Menos de 10% das ajudas que saem de países europeus chegam aos destinos mais carenciados. Segundo uma investigação de uma rede europeia de ONGs, também o nível de ajudas de emergência para estes países caiu pelo segundo ano consecutivo.
De acordo com o relatório da AidWatch, citado pelo The Guardian, esta quarta-feira, a União Europeia (UE) e os seus estados membros continuam a ser o maior grupo de doadores de países em desenvolvimento do mundo, tendo investido 71,9 mil milhões de euros em 2018, mais da metade da ajuda global. Apesar deste valor, esta contribuição foi 5,8% menor do que aquela registada em 2017.

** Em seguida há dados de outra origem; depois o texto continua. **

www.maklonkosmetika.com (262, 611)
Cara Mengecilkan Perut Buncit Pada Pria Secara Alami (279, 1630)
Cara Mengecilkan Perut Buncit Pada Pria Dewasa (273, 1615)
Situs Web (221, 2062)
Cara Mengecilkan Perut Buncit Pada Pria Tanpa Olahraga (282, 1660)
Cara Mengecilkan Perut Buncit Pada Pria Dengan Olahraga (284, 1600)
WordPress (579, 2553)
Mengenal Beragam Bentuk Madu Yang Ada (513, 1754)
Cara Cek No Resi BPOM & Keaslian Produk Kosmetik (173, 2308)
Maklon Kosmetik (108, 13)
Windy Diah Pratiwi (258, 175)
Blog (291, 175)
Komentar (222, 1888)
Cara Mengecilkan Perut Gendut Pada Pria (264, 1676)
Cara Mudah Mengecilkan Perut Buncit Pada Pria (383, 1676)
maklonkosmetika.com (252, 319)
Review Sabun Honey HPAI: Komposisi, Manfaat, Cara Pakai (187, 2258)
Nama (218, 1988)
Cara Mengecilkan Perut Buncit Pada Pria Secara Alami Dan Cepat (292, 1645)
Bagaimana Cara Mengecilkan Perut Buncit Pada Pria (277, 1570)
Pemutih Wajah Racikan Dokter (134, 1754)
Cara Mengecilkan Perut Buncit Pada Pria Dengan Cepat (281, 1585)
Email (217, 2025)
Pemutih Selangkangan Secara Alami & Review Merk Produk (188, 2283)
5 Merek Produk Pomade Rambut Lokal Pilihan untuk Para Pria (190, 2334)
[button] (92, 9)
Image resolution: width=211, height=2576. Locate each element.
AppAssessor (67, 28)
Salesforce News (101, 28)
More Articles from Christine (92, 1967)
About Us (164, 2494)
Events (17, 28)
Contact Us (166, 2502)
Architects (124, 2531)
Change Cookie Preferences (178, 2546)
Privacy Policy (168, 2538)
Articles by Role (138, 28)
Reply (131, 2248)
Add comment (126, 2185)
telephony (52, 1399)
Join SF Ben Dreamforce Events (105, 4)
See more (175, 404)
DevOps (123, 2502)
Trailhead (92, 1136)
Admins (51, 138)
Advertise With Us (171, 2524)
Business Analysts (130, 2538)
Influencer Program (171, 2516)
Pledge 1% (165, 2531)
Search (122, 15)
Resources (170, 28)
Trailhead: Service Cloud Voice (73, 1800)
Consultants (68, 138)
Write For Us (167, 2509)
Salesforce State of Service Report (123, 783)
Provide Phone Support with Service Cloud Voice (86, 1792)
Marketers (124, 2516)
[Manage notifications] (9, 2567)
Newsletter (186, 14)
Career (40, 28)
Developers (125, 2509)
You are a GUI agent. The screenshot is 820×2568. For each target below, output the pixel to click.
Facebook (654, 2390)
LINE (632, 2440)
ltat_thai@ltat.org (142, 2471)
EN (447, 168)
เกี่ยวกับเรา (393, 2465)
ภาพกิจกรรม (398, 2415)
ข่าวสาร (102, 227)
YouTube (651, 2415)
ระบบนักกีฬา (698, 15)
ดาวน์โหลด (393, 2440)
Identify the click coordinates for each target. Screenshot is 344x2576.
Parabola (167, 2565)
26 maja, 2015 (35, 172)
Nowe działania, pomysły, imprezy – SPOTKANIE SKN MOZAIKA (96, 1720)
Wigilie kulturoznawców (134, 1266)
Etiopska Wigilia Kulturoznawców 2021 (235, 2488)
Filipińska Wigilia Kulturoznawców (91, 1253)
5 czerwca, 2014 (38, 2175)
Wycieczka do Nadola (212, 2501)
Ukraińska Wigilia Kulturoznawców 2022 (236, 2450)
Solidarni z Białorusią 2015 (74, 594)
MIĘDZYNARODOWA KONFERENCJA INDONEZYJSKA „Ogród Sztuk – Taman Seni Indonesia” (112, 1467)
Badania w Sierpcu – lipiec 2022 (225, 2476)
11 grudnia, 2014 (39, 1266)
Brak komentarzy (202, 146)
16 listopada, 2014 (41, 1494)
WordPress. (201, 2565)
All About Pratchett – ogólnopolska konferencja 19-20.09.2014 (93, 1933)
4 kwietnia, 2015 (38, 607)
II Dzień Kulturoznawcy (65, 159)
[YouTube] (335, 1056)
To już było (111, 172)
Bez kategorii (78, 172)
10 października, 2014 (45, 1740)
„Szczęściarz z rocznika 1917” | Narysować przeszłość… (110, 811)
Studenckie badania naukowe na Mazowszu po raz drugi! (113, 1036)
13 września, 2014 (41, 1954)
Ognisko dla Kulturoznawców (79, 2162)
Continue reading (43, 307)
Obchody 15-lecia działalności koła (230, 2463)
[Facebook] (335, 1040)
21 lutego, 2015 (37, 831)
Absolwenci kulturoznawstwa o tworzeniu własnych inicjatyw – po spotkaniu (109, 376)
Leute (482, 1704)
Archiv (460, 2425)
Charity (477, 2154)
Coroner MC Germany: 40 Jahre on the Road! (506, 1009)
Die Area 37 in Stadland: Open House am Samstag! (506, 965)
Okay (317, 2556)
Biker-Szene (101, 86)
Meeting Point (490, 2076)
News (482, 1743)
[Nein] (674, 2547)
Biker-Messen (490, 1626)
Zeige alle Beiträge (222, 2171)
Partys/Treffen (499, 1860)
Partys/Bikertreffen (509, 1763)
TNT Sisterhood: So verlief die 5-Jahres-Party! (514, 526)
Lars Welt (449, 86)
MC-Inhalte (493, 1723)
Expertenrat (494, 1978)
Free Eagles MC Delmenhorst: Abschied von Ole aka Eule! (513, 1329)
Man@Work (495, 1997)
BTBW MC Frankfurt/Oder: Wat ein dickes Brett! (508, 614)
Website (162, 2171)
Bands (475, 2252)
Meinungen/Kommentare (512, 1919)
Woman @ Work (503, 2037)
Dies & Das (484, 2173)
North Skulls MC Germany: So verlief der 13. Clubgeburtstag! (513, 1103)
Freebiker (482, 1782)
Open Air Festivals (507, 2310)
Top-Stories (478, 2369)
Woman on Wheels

O compromisso da ONU de gastar 0,7% da produto nacional bruto (PNB) em ajudas, estabelecida em 1970, não tem sido respeitado, explicou o grupo. A pesquisa mostrou que a ajuda caiu para 0,47% do PNB combinado da UE no ano passado, em comparação com 0,49% em 2017 e 0,51% em 2016.
Apenas a Suécia, o Luxemburgo, a Dinamarca e o Reino Unido cumpriram o compromisso de 0,7%, enquanto que a ajuda da Itália, Grécia, Finlândia, Áustria e Lituânia diminuiu 10%.
Apesar de um aumento marginal da ajuda para os países menos desenvolvidos (de 0,11% em 2017 para 0,12% em 2018), 16 países, entre os mais pobres do mundo, atualmente recebem apenas 8% do financiamento da UE, constatou a AidWatch.
O relatório dos países menos desenvolvidos da Conferência das Nações Unidas sobre Comércio e Desenvolvimento , também publicado nesta semana, instou os países mais pobres do mundo a garantir que o financiamento externo de todas as fontes seja “direcionado às prioridades nacionais de desenvolvimento” como a melhor maneira de “gerir a sua dependência de ajuda e, eventualmente, escapar ”.